(a) A savings bank may, at any time that funds are on hand and available for this purpose, force the retirement of and redeem all or any portion of its deposit accounts that have not been pledged as security for loans. A savings bank may not redeem any fixed term deposit accounts that have not matured. The board of directors of the savings bank shall determine the number of and total amount of the deposit accounts to be retired.
(b) A savings bank shall give at least 30 days' notice by certified mail to the last address of each holder of an affected deposit account. The redemption price of deposit accounts so retired is the full withdrawal value of the account, as determined on the last interest date, plus all interest on deposit accounts credited or paid as of the effective retirement date.

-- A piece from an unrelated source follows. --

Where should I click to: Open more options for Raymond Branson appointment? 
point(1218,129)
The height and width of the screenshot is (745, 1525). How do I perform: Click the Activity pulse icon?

Interest continues to accrue and be paid or credited by the savings bank to the deposit accounts to be retired through the effective retirement date.
(c) Interest on the deposit accounts called for forced retirement ceases to accrue after the effective retirement date, if the required notice has been given properly, and if on the retirement date the funds necessary for payment have been set aside so as to be available. All rights with respect to those deposit accounts terminate after the effective retirement date, except for the right of the holder of the retired deposit account to receive the full redemption price.
(d) A savings bank shall not redeem deposit accounts by forced retirement whenever it has on file applications for withdrawal or maturities that have not yet been acted upon and paid. (1991 (Reg. Sess., 1992), c. 829, s. 12.)